• Review

  • October 30th, 2019 10.30.2019

    Mona Hatoum: White Cube Bermondsay, London

    by

    By Dr. Kostas Prapoglou

    The visual lexicon of Palestinian born, London based artist Mona Hatoum has become well-recognizable to a wider audience, especially after her show at the Centre Pompidou in 2015 and her Tate Modern retrospective in 2016. The Tate presented thousands of visitors with the opportunity to view a major body of her work spanning a career of 35 years, embracing her early performance and video works as well as later installations and sculpture. Remains to be Seen is her first solo show at London’s White Cube Bermondsey since the Tate exhibition, incorporating some new and recent works, a number of which were apart of last year’s Remains of the Day solo exhibition at White Cube’s branch gallery in Hong Kong.

    Concrete debris, wire mesh, reinforcement steel bars, bricks, and neon light appear throughout the show and are utilized in various forms in combination with delicate materials, such as glass and human hair. These installations and sculptures colonize the gallery space, sometimes submissively and other times more aggressively. Their spatial arrangement is on a mission to affect and confront the viewer’s present emotional state—one can either feel inquisitive by drawing closer to or intimidated by keeping a safe distance.

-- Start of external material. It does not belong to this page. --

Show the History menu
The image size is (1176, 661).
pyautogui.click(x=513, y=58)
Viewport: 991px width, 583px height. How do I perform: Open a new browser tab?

    Mona Hatoum, Remains to be Seen, White Cube Bermondsey 12 September – 3 November 2019 © Mona Hatoum. Photo © White Cube (Theo Christelis)

    Remains to be Seen (2019) is a forest of thin steel reinforcement bars covering a large area (approx. 17 x 17 x 17 ft); vertically suspended and forcefully piercing concrete chunks seem to be floating in mid-air. Evocative of war detritus and bombed buildings, the entire structure is a grid of possibilities—a skeleton of an extinct entity, a noetic edifice that is still standing or hanging from a thread and it appears so fragile that could perhaps collapse before our eyes at any moment. Nearby, Orbital (2018), a sphere made of the same constituents as the previous work, stands muted and inanimate like a carcass of a planet preserving fragments from its previous state, or, like a three-dimensional orbit mapping model of rubble-esque asteroids that have been paused to infinity, orbiting around a planet that no longer exists.

    Another room plays host to a domestic setting or, perhaps, the imprints of it. A cluster of chairs and a table, children toys, and a cot are severely burnt, charred to the bone revealing pieces of their inner parts. Remains of the Day (2016-18) is an installation carefully orchestrated by the artist, who encapsulated wood within chicken wire frames, leaving behind all leftovers of a burning process. This was initially presented during Hatoum’s solo show at the Hiroshima City Museum of Contemporary Art and received its inspiration following the artist’s visit to the Japanese city and after accepting the 10th Hiroshima Art Prize in 2017. The uncanny and unsettling scene pronounces not only aspects of impermanence and human vulnerability, but it also speaks to global conflict and violence in past and present tense.

    Mona Hatoum, Remains to be Seen, White Cube Bermondsey 12 September – 3 November 2019 © Mona Hatoum. Photo © White Cube (Theo Christelis)

    Hot Spot (stand) (2018), a steel globe delineating the continents of the earth in red neon light, derives from the work Hatoum originally created back in 2006. This piece in combination with Map (mobile) (2019)—portraying the continents in glass suspended by stainless-steel bars and rods—initiate a commentary on the proprietorial systems of supremacy, the fluidity of boundaries, the fragility of the human condition and, inevitably, the frailty of natural habitats.

    Traversing across the polarities of today’s realities, Hatoum’s work poses politically loaded questions in the attempt to interrogate the way historical and political events on regional and global scale  construct or deconstruct new socio-cultural identities. Spiritual and corporeal degradation as a result of tension, confinement, dispute and ferocity, are omnipresent elements throughout the works of this exhibition. And although Hatoum strives to challenge our perception of reality and perhaps seeks to disorientate us at times, the emerging gridded patterns, the concealed geometry in tandem with all architectural principles embedded within several of her works echo a subliminal compass mechanism allowing the viewer to navigate themselves through an esoteric and emotional journey.


    Mona Hatoum: Remains to be Seen at White Cube Bermondsey, London, runs through November 3, 2019.